In conclusion, the present study provides preliminary functional insights into the role of OsbHLH in promoting plant growth under low-nutrient conditions. Ectopic expression of OsbHLH in Arabidopsis was associated with improved plant performance at morphological, physiological, biochemical, and molecular levels under sub-optimal nutrient regimes. Taken together, the study indicates that OsbHLH could be a key component of the regulatory framework of plant-PGPR interactions and nutrient stress responses; further targeted studies are required to conclusively establish its precise functional role and underlying mechanisms.

Abstract

Plant growth-promoting rhizobacteria (PGPR) enhance plant performance under environmentally adverse conditions. In the present study, we analyzed the functional relevance of OsbHLH (OsbHLH63) gene that was notably upregulated in rice following SN13 inoculation under nutrient-deficient conditions. Ectopic expression of OsbHLH in Arabidopsis thaliana resulted in improved growth, and enhanced physio-biochemical attributes under nutrient-deficient conditions. Transgenic plants also exhibited modifications in tissue organization, cellular structure, and lignification patterns.

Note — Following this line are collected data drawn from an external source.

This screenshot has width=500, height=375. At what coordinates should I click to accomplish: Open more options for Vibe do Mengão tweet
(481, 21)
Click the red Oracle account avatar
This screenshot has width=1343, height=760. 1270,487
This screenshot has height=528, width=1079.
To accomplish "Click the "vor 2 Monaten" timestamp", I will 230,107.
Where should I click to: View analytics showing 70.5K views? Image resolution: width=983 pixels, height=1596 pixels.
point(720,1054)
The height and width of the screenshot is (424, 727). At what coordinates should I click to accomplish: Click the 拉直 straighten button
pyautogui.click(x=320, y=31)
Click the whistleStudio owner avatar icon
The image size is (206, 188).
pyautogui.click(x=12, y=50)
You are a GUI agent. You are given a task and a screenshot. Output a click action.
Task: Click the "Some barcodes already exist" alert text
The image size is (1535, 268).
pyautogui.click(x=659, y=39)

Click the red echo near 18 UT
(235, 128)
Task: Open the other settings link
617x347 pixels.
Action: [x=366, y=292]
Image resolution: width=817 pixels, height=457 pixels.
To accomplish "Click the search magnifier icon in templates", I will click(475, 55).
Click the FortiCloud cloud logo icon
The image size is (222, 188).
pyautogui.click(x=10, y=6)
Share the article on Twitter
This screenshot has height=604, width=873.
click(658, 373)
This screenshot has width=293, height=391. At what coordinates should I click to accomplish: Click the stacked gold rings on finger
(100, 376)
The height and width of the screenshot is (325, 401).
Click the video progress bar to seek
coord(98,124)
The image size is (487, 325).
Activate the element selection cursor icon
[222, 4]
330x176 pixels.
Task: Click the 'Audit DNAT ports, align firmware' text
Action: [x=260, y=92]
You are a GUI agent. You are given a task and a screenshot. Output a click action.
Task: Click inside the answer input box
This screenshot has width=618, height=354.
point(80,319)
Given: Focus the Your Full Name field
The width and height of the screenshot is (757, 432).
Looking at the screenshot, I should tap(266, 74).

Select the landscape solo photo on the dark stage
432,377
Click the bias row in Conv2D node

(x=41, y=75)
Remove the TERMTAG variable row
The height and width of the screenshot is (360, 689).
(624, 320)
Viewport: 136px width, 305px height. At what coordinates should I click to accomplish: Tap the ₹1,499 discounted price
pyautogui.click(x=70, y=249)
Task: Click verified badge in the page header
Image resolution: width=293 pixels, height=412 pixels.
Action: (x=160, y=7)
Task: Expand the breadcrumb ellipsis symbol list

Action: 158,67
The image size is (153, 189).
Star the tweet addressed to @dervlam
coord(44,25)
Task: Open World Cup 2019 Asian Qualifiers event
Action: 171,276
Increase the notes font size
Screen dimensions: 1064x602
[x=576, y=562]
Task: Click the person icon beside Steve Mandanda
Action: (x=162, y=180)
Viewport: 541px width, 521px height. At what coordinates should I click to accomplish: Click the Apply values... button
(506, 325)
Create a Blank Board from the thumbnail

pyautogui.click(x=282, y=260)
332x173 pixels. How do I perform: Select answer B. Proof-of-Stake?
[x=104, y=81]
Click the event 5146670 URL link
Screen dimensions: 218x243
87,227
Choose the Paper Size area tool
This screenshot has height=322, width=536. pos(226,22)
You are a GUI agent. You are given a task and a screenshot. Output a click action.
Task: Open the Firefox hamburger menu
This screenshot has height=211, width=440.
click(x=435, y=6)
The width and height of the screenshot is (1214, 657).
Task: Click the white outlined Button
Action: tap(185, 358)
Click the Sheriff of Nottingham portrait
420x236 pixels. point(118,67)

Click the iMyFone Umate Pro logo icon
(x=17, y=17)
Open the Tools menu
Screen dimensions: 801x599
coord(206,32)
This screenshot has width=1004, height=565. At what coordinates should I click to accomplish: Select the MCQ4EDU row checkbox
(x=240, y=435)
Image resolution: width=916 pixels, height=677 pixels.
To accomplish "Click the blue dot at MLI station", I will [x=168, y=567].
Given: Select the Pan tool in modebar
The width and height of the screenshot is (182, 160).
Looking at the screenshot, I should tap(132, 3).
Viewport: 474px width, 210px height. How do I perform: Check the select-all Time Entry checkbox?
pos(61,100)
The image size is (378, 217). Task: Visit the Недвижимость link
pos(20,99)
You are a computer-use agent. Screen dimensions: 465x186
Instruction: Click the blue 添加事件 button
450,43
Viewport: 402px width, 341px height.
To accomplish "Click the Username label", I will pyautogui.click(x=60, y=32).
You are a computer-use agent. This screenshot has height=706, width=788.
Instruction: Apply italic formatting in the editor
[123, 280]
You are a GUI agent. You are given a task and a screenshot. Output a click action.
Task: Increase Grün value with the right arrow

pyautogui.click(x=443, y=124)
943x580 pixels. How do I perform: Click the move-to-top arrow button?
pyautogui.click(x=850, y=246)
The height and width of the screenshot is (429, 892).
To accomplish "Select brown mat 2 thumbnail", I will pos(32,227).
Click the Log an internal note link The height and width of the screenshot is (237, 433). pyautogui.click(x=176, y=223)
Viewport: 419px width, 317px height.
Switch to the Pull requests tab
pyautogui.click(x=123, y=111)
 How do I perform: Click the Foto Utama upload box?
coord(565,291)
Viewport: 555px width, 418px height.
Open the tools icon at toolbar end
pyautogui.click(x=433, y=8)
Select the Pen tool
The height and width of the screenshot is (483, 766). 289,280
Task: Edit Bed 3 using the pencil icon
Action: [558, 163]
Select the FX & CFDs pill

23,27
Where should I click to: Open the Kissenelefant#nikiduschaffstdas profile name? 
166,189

Gene expression analysis revealed differential expression of genes involved in nutrient uptake and transport (IRT1, PHR1, ZNE, NRT, and KUP), lignin biosynthesis (CAD1, CCR1, and COMT), and carbohydrate metabolism (PK1, PEPC1, GDH, FBP, and ENO). Additionally, GC–MS-based metabolomic profiling revealed 40 significantly affected metabolites associated with galactose metabolism, propanoate metabolism, amino acid biosynthesis, the pentose phosphate pathway, the TCA cycle, and glycolysis/gluconeogenesis. Collectively, these findings affirm the potential involvement of OsbHLH in nutrient stress adaptation and in recapitulating key aspects of SN13-induced responses observed in rice, although further targeted investigations are required to validate its regulatory function in plant–microbe interactions and stress tolerance.